• [^] # Re: Continuer son combat ?

    Posté par (site web personnel) . En réponse à la dépêche Nouvel exemple de brevets logiciels comme freins à l'innovation et la recherche. Évalué à 7.

    Je ne vais pas t'indiquer tout de suite les limites que j'y vois, peut-être en as-tu une idée ? (avec une jurisprudence, des exemples concrets plutôt qu'imaginés, cela serait plus facile d'argumenter)

    Malheureusement les exemples concrets que j'ai se sont réglés à l'amiable donc je n'ai pas de jurisprudence ni de documents publics, mais ni nos avocats ni ceux de nos adversaires n'ont jamais utilisé le fait qu'un brevet concerne du logiciel pour tenter de l'invalider.

    la contrefaçon concerne le droit d'auteur, il n'y a pas de lien de cause à effet entre brevet et droit d'auteur, ce ne serait pas de la contrefaçon, éventuellement un non respect du brevet (complètement hypothétique pour du logiciel seul).

    Le terme légal pour « violation d'un brevet » c'est « contrefaçon ». Cf le dictionnaire juridique

    non, le logiciel demeure non brevetable. La partie technique est éventuellement brevetable, comme auparavant [...], c'est le non-logiciel qui est breveté àmha.

    Que ce soit le logiciel lui même ou le procédé technique qui est breveté, au final le résultat est le même : le détenteur du brevet peut exiger des royalties ou t'interdire de distribuer ton logiciel qui implémente le procédé breveté.

    (mais bon, s'exécuter sur un processeur est le propre d'un algorithme : que ce soit sur papier, sur machine de Turing, dans un processeur ARM, dans un processeur CISC ou RISC...)

    C'est là qu'il y a une distinction importante : quand c'est « sur papier, » ce n'est pas sur une machine et donc ce n'est pas couvert par le droit des brevets, car alors on parle du logiciel « en tant que tel. » Dès que c'est sur une machine, on parle de la combinaison du logiciel et de la machine donc ce n'est plus du logiciel « en tant que tel » et c'est brevetable.

    Ce n'est pas la même chose que de voter pour une directive qui les interdise explicitement

    ce qui n'est pas restreint explicitement reste permis ;-) les brevets logiciels sont donc bien illégaux en Europe

    Euh, non justement : les brevets logiciels ne sont pas restreints explicitement (à condition que le brevet ne concerne pas le logiciel seul) et donc ils sont permis.

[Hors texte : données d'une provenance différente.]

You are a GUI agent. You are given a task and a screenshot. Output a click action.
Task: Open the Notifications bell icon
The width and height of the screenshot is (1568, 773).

    je suis en désaccord avec ta conclusion (que je cite) en pratique et dans les faits le brevet logiciel se porte très bien en Europe : si encore tu avais précisé, "pour une entreprise cherchant à exporter là où les brevets logiciels s'appliquent en dépit du bon sens

    Non, je parle de mon expérience personnelle, dans mon entreprise et en France. Les brevets logiciels ont pesé exactement le même poids que les autres dans les négociations. Bien sur, les brevets en question sont rédigés pour inclure « une machine qui exécute un programme mettant en œuvre le procédé » mais au final le résultat est le même : les caractéristiques revendiquées sont purement logicielles mais comme le brevet précise que le brevet couvre une machine, il est valable.

    Note au passage que les brevets s'appliquent sur tout le cycle de vie du produit, pas uniquement là où il est vendu. Par conséquent le droit du pays dans lequel tu fabriques est tout aussi important que le droit du pays où tu vends

    cela ne veut pas dire qu'ils sont idiots, ils font avec les textes de loi qu'on leur a pondu. En tant qu'humains, ils se rendent bien compte de la vaste fumisterie que pourraient représenter les brevets logiciels, ils ont aussi un cerveau tout comme toi et moi

    Je n'ai jamais dit ni pensé que les juristes sont idiots. En revanche, je pense pas qu'il se rendent compte de la fumisterie que représentent les brevets logiciels. Ça n'a rien à voir avec l'intelligence, c'est juste une question de domaine de compétence et d'expérience. Toi et moi on se rend compte que les brevets logiciels sont une fumisterie (1) parce qu'on connaît bien le logiciel de façon concrète, qu'on en a écrit, et qu'on se rend compte des tenants et aboutissants. Pour un juriste, c'est beaucoup plus abstrait parce qu'il voit le logiciel de l'extérieur sans vraiment savoir comment il marche et sans référence pour évaluer si quelque chose est difficile ou pas.

    (1) En fait, il y a quelques années je pensais comme toi que le brevet logiciel est une fumisterie. Aujourd'hui et compte tenu de ce que j'ai vu dans les négociations auxquelles j'ai participé, je pense que le système des brevets est une fumisterie quel que soit le domaine d'application.